*** Excerpted text Section Begins ***

Re: GlusterFS hangs/fails: Transport endpoint is not connected

"Harald Stürzebecher" <haralds@xxxxxxxxxxxxxxx> · Tue, 25 Nov 2008 15:21:20 +0100

Hello!

2008/11/25 Fred Hucht <fred@xxxxxxxxxxxxxx>:
> Hello Harald!
>
> I didn't test Infiniband transport until now, as I don't want to interfere
> with the parallel applications which are running over Infiniband. Gigabit
> Ethernet throughput would be sufficient for us at the moment.
>
> Today "only" three nodes were affected, yesterday it were nine nodes. The
> problems only occur on nodes to which jobs are scheduled which use /scratch
> as working directory: We test the filesystem in normal operation, one user
> submits jobs to the queueing system which use /scratch/... as working
> directory. While some of his jobs run without problems, other jobs fail due
> to FS problems. No problems occur over the usual NFS home directory.

*** Excerpted text Section Ends ***
*** Exercise material Section Begins ***

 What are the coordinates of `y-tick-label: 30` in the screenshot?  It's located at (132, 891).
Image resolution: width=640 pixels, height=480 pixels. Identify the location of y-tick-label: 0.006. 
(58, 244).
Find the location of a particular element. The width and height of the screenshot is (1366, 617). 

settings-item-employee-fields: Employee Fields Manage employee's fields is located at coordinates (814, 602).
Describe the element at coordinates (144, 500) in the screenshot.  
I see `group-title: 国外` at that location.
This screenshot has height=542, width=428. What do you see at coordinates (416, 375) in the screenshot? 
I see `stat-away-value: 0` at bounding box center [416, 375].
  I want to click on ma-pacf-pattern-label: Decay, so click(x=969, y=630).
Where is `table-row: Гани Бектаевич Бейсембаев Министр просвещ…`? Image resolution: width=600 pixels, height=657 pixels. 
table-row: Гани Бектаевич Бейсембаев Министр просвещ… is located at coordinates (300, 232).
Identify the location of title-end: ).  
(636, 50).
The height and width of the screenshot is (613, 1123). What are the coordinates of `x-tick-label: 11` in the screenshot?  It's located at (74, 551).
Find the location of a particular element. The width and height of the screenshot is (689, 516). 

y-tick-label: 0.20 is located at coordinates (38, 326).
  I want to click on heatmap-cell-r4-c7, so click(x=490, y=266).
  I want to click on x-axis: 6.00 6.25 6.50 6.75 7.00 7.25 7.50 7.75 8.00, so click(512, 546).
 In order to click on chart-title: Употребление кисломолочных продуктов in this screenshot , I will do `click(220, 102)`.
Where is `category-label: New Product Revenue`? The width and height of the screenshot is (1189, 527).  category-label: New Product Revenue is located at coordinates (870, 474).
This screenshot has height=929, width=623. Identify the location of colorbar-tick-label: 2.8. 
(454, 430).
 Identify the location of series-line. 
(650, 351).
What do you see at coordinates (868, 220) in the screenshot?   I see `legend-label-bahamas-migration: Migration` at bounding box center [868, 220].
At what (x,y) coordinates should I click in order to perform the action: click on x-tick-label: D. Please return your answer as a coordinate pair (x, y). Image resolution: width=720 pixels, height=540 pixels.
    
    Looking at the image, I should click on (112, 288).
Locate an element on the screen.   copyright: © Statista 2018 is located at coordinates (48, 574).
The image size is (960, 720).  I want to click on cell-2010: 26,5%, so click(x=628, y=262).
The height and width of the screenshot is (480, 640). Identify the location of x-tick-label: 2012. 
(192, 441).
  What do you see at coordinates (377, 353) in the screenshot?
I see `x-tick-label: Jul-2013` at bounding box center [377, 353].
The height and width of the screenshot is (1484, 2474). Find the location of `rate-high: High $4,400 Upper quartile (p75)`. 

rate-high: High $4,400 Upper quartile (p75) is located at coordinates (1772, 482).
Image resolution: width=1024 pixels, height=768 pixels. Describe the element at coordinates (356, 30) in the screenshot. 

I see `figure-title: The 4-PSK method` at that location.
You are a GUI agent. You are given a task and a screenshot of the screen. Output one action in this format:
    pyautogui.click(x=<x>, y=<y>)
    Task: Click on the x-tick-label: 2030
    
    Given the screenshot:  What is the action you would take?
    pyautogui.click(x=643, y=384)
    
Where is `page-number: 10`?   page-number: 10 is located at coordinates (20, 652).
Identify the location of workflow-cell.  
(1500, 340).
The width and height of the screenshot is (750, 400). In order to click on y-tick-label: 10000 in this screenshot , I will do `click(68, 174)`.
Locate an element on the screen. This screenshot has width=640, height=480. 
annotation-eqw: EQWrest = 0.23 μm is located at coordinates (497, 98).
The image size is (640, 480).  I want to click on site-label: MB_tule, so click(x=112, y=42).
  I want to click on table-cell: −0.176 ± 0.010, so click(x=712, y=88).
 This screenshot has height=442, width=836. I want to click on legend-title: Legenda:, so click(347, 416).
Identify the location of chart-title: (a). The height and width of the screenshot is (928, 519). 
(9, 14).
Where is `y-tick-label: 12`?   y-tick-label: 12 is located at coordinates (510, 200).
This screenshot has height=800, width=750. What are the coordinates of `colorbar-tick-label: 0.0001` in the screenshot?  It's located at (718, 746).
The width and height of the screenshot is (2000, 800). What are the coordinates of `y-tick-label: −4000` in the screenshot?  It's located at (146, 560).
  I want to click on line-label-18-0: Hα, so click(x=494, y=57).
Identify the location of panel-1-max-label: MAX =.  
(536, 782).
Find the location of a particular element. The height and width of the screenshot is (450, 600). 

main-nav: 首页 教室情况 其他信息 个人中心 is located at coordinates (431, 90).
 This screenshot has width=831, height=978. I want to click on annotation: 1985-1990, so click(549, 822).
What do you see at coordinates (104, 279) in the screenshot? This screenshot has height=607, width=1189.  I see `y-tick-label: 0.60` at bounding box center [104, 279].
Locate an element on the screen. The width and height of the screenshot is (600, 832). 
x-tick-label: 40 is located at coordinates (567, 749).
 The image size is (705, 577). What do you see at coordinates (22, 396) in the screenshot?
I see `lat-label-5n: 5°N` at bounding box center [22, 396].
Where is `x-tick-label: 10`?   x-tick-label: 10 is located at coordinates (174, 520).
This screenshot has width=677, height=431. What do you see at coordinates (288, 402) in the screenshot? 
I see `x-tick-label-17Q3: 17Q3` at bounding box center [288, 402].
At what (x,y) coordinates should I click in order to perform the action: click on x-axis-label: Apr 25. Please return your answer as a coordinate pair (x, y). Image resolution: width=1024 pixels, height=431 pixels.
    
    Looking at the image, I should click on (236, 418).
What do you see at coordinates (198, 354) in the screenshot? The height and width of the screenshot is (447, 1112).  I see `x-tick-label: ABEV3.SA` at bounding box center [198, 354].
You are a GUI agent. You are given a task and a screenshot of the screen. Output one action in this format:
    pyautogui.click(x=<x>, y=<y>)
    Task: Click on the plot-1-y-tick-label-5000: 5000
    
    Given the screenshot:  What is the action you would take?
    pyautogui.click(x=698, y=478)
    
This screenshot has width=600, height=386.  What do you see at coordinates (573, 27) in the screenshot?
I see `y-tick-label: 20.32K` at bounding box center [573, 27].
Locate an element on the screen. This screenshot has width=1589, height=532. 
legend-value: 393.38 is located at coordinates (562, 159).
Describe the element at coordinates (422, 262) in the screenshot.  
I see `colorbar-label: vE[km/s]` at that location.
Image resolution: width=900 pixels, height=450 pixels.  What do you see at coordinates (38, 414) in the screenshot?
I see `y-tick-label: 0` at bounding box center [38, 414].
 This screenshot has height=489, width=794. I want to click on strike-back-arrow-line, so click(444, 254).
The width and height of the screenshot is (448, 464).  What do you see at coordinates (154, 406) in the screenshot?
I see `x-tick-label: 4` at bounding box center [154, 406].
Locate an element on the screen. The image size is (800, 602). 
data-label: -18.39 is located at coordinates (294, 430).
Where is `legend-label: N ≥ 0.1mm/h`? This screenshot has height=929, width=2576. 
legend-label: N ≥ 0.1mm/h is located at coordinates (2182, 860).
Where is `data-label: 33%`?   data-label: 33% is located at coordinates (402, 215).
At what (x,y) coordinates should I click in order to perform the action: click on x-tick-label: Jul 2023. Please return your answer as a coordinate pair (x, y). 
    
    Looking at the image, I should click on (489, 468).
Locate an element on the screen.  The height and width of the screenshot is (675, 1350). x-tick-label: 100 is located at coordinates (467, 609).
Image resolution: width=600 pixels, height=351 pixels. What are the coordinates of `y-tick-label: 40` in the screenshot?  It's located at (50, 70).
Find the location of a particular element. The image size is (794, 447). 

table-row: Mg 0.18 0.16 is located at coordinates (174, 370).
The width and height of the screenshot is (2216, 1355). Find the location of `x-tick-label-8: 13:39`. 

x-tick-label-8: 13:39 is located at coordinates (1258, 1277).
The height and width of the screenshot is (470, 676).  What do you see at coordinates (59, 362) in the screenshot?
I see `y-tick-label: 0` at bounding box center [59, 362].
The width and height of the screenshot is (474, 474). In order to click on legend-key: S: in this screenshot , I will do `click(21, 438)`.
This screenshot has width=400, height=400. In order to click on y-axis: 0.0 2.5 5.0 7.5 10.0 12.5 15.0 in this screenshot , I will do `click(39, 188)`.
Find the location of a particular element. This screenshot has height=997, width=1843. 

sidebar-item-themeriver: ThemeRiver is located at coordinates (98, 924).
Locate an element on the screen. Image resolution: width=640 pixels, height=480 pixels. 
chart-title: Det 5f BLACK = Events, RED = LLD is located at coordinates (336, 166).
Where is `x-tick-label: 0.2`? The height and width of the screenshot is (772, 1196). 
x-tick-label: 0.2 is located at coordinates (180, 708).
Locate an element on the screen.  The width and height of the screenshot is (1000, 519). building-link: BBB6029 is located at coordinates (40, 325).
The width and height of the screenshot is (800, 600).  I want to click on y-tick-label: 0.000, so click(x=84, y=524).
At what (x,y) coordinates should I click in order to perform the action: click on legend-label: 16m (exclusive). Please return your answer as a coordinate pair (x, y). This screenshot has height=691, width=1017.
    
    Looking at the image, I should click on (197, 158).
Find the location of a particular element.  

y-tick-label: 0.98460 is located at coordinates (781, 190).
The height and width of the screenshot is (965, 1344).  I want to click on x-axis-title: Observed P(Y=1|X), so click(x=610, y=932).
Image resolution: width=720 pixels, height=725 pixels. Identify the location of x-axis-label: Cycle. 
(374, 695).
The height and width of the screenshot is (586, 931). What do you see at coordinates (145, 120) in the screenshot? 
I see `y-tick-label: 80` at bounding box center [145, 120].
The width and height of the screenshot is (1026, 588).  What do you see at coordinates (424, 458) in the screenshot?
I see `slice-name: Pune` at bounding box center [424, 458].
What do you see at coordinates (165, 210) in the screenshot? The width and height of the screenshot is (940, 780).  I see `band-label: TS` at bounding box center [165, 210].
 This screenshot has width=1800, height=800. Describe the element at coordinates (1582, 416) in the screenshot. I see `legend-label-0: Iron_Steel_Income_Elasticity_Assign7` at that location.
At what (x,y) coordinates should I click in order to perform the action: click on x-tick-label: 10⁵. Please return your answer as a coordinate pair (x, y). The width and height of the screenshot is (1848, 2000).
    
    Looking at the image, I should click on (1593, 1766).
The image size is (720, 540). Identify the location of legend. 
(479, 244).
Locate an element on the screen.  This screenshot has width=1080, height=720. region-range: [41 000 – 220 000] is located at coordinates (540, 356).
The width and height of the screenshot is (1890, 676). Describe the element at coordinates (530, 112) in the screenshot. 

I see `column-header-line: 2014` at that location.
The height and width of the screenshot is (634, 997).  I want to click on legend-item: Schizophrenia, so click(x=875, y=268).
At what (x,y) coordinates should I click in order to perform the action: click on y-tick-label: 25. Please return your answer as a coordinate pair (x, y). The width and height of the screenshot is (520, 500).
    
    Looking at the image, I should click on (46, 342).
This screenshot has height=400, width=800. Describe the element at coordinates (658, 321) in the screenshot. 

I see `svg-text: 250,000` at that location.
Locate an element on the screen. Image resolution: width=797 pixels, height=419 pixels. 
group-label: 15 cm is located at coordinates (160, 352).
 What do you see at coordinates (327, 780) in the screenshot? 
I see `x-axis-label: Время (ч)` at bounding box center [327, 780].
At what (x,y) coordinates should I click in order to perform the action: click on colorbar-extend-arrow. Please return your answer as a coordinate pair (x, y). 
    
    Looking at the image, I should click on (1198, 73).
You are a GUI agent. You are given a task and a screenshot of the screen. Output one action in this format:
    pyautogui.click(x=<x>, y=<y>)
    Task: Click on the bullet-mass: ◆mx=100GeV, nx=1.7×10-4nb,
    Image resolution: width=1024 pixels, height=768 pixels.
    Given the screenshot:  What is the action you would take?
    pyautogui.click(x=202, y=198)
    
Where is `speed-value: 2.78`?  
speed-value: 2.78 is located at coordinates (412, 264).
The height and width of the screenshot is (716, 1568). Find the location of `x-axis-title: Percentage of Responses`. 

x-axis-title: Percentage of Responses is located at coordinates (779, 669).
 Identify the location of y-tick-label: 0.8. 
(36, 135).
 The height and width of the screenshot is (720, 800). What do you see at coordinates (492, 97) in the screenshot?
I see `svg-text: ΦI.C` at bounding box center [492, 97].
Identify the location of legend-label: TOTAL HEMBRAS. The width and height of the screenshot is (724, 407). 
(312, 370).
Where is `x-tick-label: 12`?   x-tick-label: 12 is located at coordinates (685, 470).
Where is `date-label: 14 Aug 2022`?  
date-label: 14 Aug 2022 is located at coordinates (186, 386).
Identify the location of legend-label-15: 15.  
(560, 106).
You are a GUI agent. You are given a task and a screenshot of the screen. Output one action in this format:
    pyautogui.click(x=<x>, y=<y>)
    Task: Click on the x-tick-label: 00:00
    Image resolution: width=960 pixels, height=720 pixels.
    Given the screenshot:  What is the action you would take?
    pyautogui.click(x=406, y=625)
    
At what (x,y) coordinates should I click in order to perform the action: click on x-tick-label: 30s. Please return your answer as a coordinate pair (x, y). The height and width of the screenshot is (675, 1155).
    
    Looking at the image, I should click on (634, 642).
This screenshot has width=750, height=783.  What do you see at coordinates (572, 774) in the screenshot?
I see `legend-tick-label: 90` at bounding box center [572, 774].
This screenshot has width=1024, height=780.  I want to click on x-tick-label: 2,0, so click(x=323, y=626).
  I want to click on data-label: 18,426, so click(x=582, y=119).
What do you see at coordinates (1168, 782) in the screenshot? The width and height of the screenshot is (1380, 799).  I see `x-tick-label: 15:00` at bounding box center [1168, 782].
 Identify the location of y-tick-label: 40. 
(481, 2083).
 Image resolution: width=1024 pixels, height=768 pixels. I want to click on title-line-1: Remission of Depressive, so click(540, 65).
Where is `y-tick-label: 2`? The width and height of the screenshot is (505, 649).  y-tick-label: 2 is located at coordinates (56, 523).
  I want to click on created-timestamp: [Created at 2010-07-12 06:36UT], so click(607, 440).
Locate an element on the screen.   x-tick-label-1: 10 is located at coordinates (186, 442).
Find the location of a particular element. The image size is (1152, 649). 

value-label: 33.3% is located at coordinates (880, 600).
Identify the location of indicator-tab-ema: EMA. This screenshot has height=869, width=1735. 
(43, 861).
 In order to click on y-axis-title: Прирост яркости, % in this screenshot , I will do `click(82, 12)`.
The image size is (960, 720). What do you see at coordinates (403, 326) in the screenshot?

*** Exercise material Section Ends ***

Parts of the exercise:
A: In the entries, rewrite the lines starting with the line containing "The width and height of the screenshot is (2216, 1355)." and going on through the line containing "center [59, 362].", replacing "Find the location of" with "Locate" and leaving everything else the same.
B: Write a continuation of the GlusterFS mailing list reply, picking up right after its last line.
The entries have no connection to the text about GlusterFS.

Answers to the problems:
A:
The width and height of the screenshot is (2216, 1355). Locate `x-tick-label-8: 13:39`. 

x-tick-label-8: 13:39 is located at coordinates (1258, 1277).
The height and width of the screenshot is (470, 676).  What do you see at coordinates (59, 362) in the screenshot?
I see `y-tick-label: 0` at bounding box center [59, 362].

B:
IMHO, the fact that everything else works rules out the "network
problem". Sorry for wasting your time.

> When I test the FS with, e.g., dd on all nodes in parallel, no problems
> occur.h
>
> Which timeout shall I increase?

I had some "transport-timeout" in the back of my mind but the doc
(http://www.gluster.org/docs/index.php/GlusterFS_Translators_v1.3#client)
 says that the default already is 30 seconds.
I'd not change anything there without request from the developers.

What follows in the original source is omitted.